Set of tasks:
• A. Using the abstract on how the color white is perceived, answer these:
(i) In which direction in color space did settings of unique white show more variability?
(ii) What does the locus of maximum variability in settings lie close to?
(iii) Under which surround was sensitivity selectively worse in the blue-yellow direction?
• B. Write the next part of the text on how the color white is perceived, picking up after its final sentence.

What is white?

Abstract

To shed light on the perceptual basis of the color white, we measured settings of unique white in a dark surround. We find that settings reliably show more variability in an oblique (blue-yellow) direction in color space than along the cardinal axes of the cone-opponent mechanisms. This is against the idea that white perception arises at the null point of the cone-opponent mechanisms, but one alternative possibility is that it occurs through calibration to the visual environment. We found that the locus of maximum variability in settings lies close to the locus of natural daylights, suggesting that variability may result from uncertainty about the color of the illuminant. We tested this by manipulating uncertainty. First, we altered the extent to which the task was absolute (requiring knowledge of the illumination) or relative. We found no clear effect of this factor on the reduction in sensitivity in the blue-yellow direction. Second, we provided a white surround as a cue to the illumination or left the surround dark. Sensitivity was selectively worse in the blue-yellow direction when the surround was black than when it was white. Our results can be functionally related to the statistics of natural images, where a greater blue-yellow dispersion is characteristic of both reflectances (where anisotropy is weak) and illuminants (where it is very pronounced). Mechanistically, the results could suggest a neural signal responsive to deviations from the blue-yellow locus or an adaptively matched range of contrast response functions for signals that encode different directions in color space.

Information supplied:
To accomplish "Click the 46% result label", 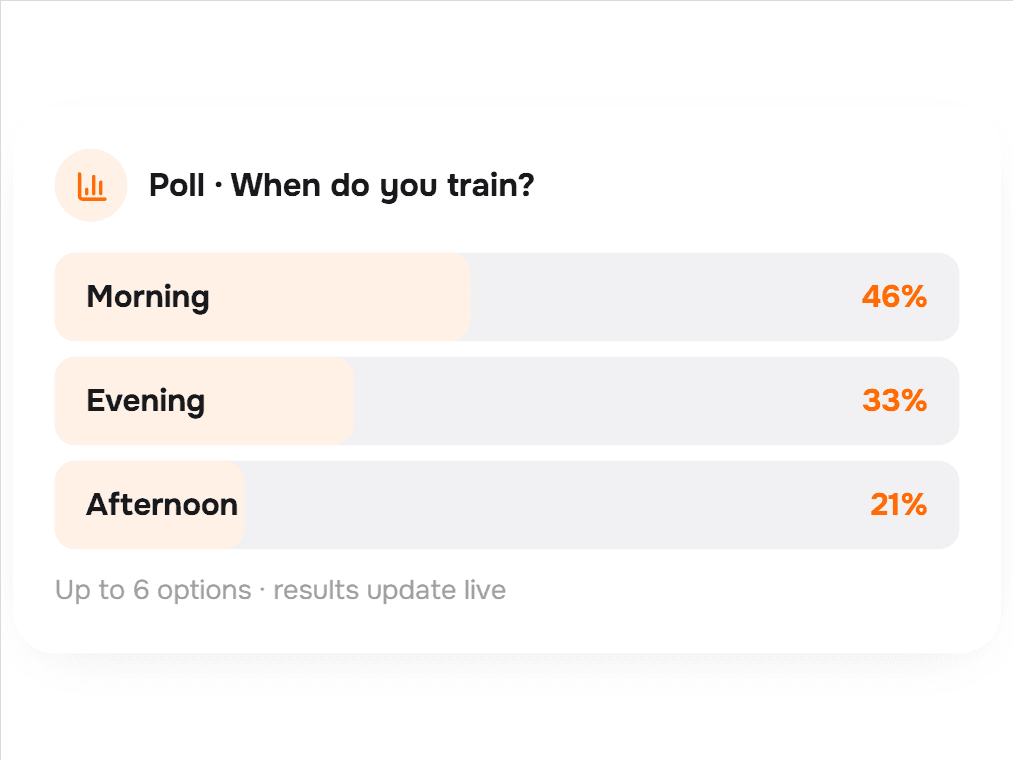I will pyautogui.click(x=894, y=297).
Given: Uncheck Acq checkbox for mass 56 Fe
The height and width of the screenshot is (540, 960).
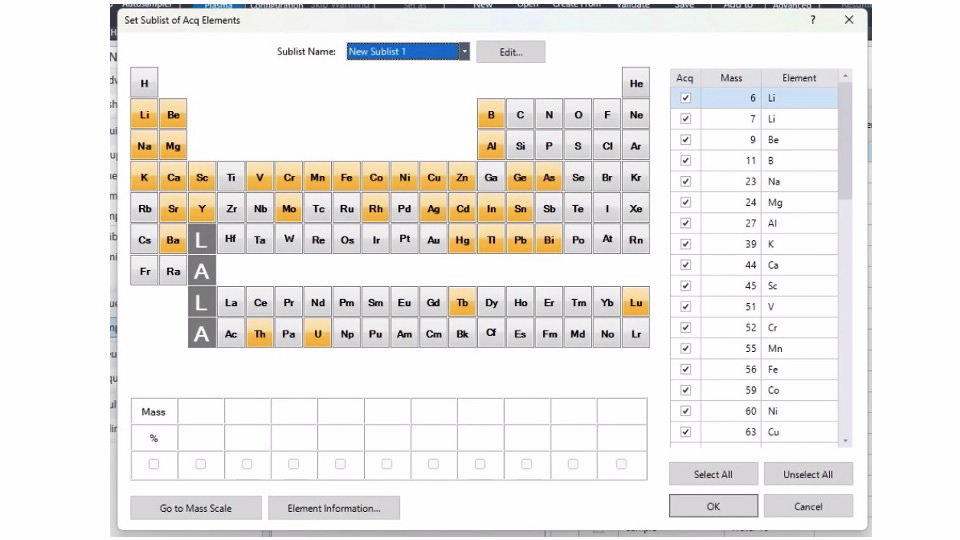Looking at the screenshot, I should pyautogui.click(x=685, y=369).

In response:
• A.
(i) An oblique (blue-yellow) direction, more than along the cardinal axes of the cone-opponent mechanisms.
(ii) The locus of natural daylights.
(iii) A black surround, compared with a white one.

• B.
Figure 1

Settings of absolute white from all participants. (a) Each data point represents one setting for one participant. The dashed line is the cerulean line. The dotted line is the locus of CIE daylights. The continuous black line is the orthogonal linear regression through the data. The locations of equal-energy white (EEW), D65, and CIE daylights of particular (labeled) color temperatures are marked. Two outlying data points of S/(L+M) > 2.2 do not appear on this plot. (b) For each participant, the mean white setting is indicated by a circle and the axis of maximum variability by a continuous black line. The line subtends one standard deviation on either side of the mean.

Figure 2

Results of Experiment 2. (a–c) Example data from a single participant for each of the three tasks. The standard deviations of the L/(L+M) (x) and the S/(L+M) (y) data points are provided on each plot. (a, left) Judgments of absolute white made in Experiment 1. (b, left center) Bipartite matches. (c, right center) Four-alternative forced-choice color discrimination. In each case, data are shown in the MacLeod-Boynton chromaticity diagram in the upper panel. For absolute judgments and for bipartite matching, the fitted ellipses are standard deviation ellipses. For four-alternative forced choice, they are fit through the eight data points measured. In each case, the fitting is done in a version of the MacLeod-Boynton chromaticity diagram that is transformed so that variability along the x and y axes is equal. The ellipses are transformed back for plotting in the original spaces. The lower panels show the data and fitted ellipses in the transformed MacLeod-Boynton chromaticity diagrams. (d, top right) Distributions of the slopes of the major axes of the ellipses. The slope of the cerulean lines is shown for comparison. (e, bottom right) Comparison of axis ratios for Experiments 1 and 2. The axis ratios are not significantly different between the three conditions.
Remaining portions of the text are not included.